(MATERIAL FOR THIS EXERCISE)

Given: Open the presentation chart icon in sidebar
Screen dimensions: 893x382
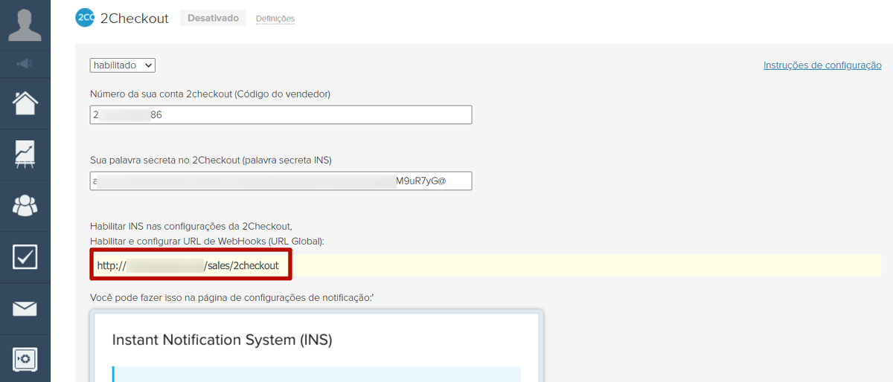Looking at the screenshot, I should coord(25,155).
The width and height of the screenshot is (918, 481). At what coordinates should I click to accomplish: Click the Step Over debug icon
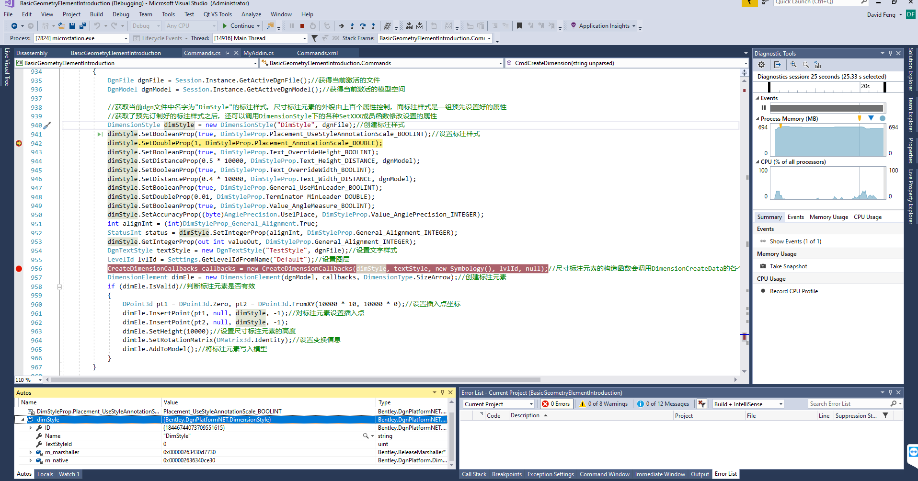click(x=363, y=26)
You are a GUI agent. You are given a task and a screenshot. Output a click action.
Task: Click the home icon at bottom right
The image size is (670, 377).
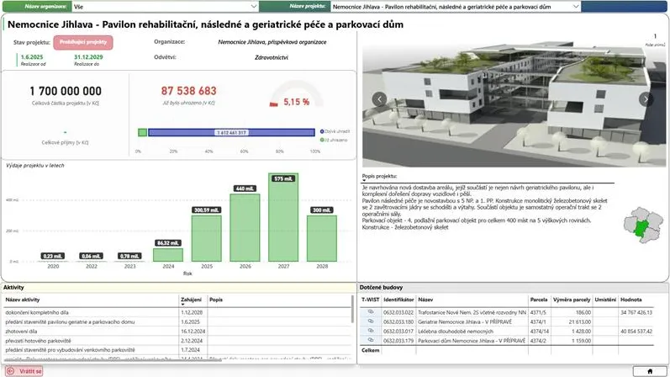point(648,371)
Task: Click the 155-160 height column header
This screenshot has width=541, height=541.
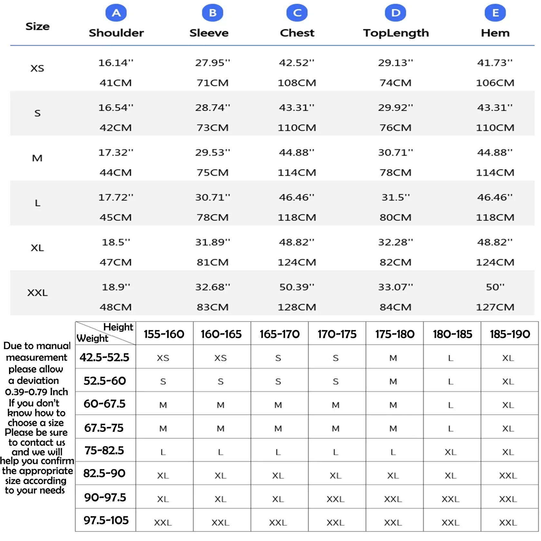Action: (x=164, y=334)
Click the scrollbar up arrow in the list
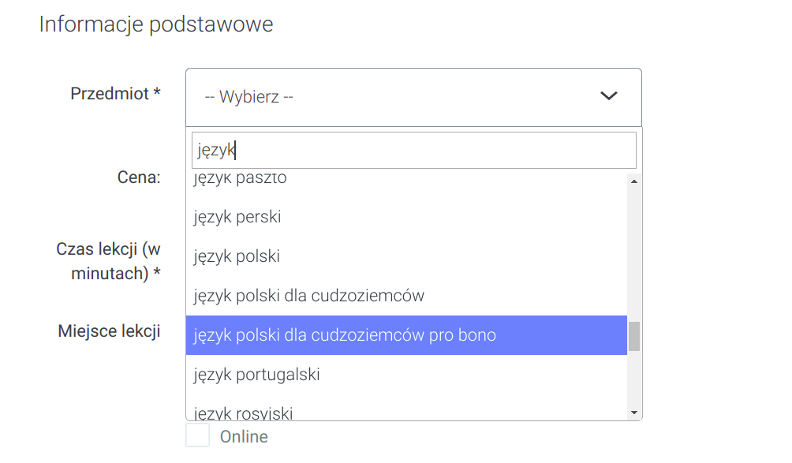This screenshot has width=792, height=463. pos(634,181)
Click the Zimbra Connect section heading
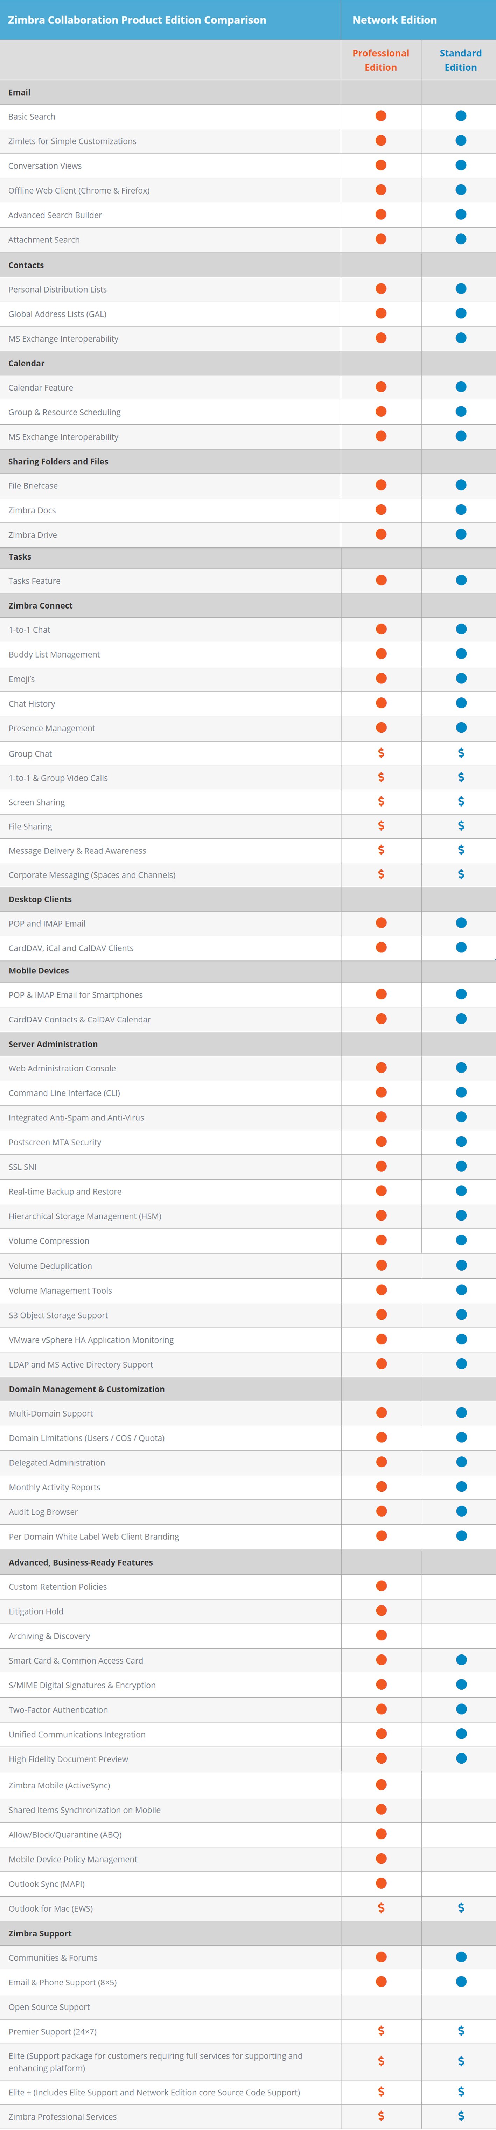Viewport: 496px width, 2130px height. (41, 605)
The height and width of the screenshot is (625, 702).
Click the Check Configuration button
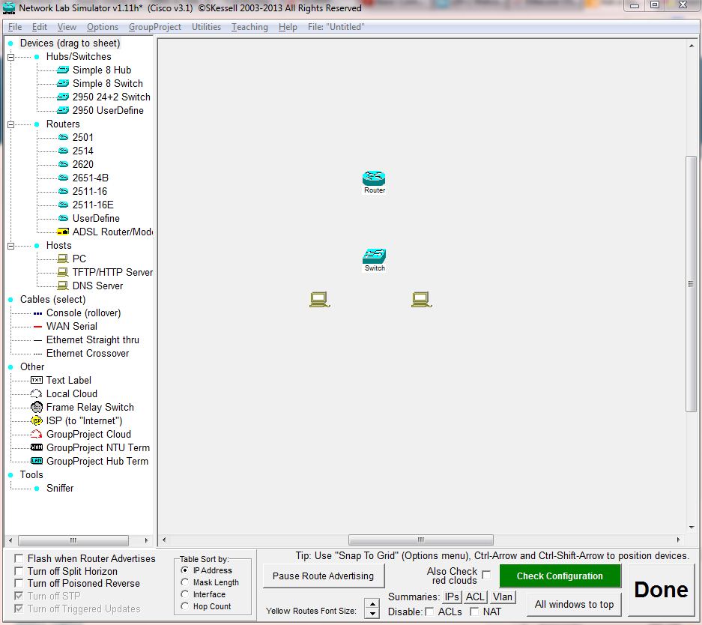pos(560,576)
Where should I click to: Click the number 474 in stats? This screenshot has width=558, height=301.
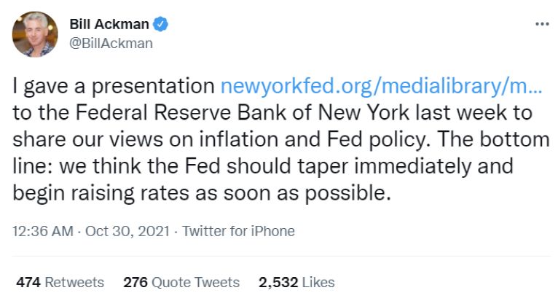tap(26, 282)
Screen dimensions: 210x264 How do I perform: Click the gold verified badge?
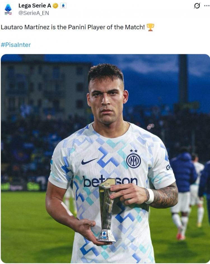point(55,6)
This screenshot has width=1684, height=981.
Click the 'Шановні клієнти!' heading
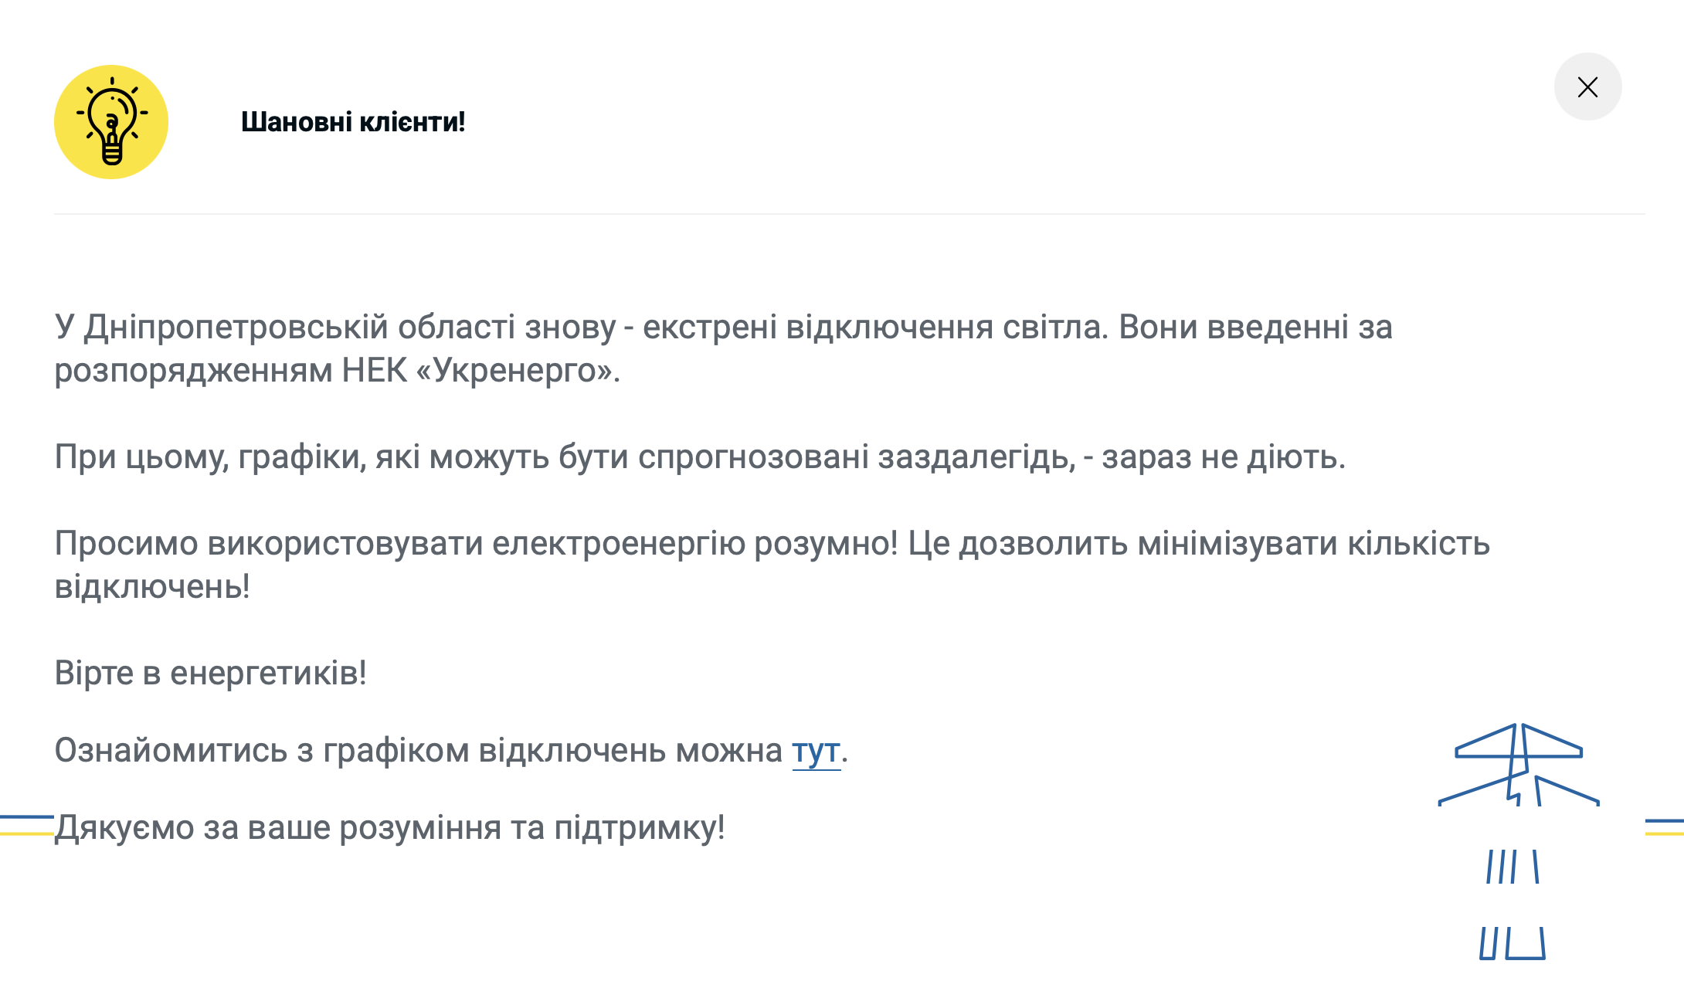(353, 122)
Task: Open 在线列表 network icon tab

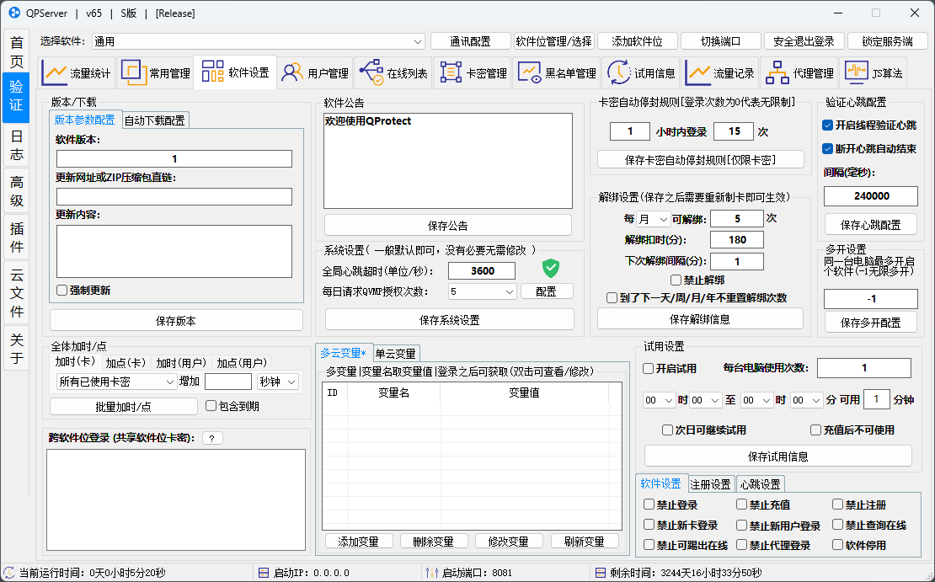Action: (x=371, y=72)
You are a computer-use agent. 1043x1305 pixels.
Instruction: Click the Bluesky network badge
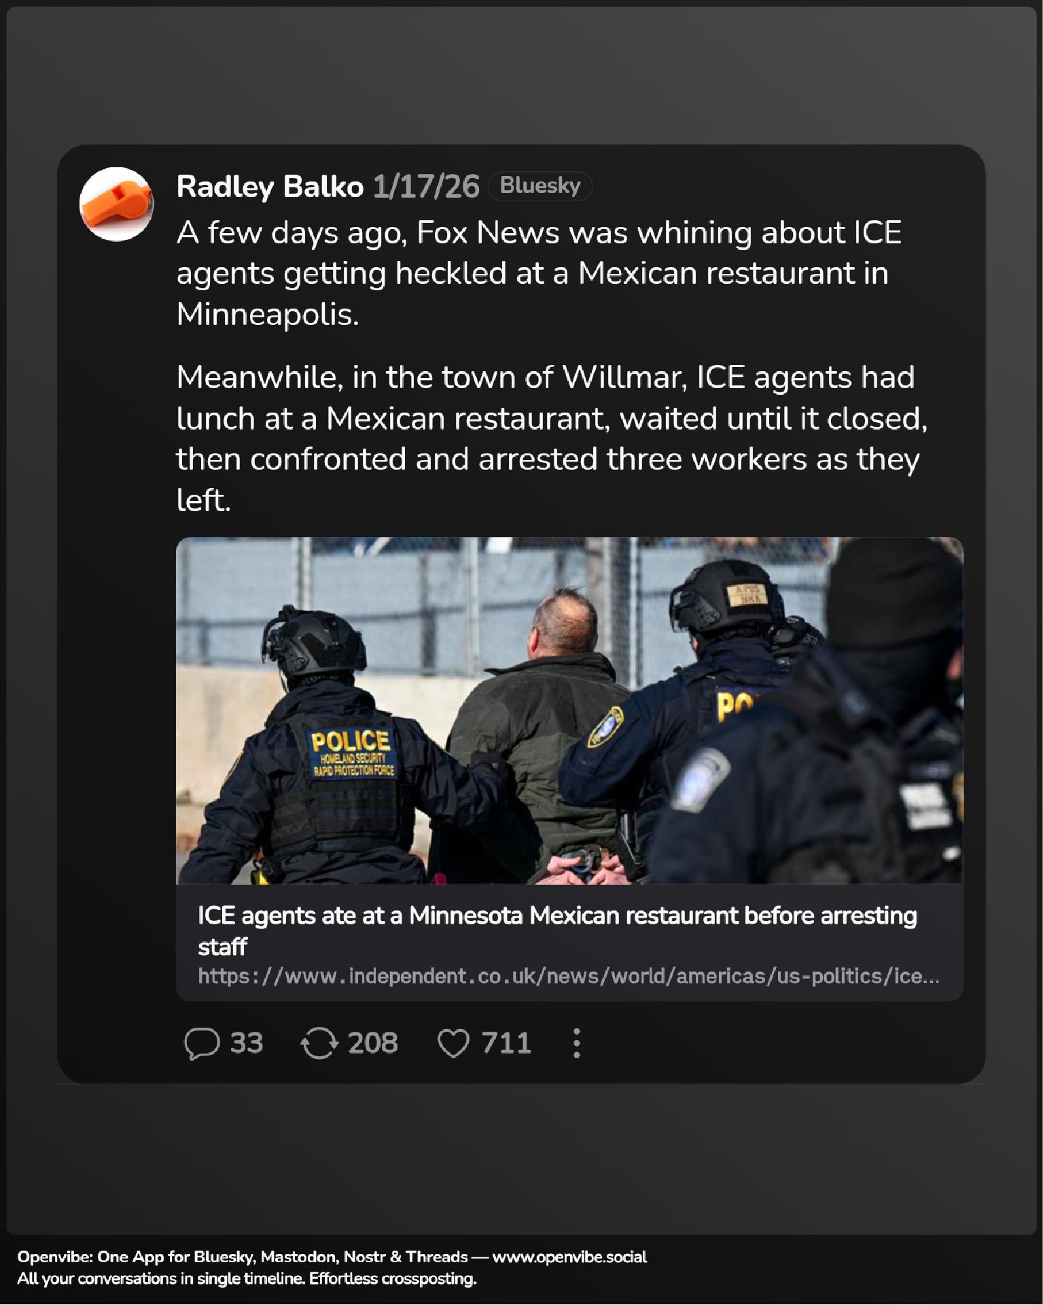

(End MATERIAL FOR THIS EXERCISE)

- TASK REQUIREMENTS: What you need to copy is the run of lines from the one holding "You are a computer-use" through the end of the data, exactly and only, both ends included, pictures omitted.

- RESULT:
You are a computer-use agent. 1043x1305 pixels.
Instruction: Click the Bluesky network badge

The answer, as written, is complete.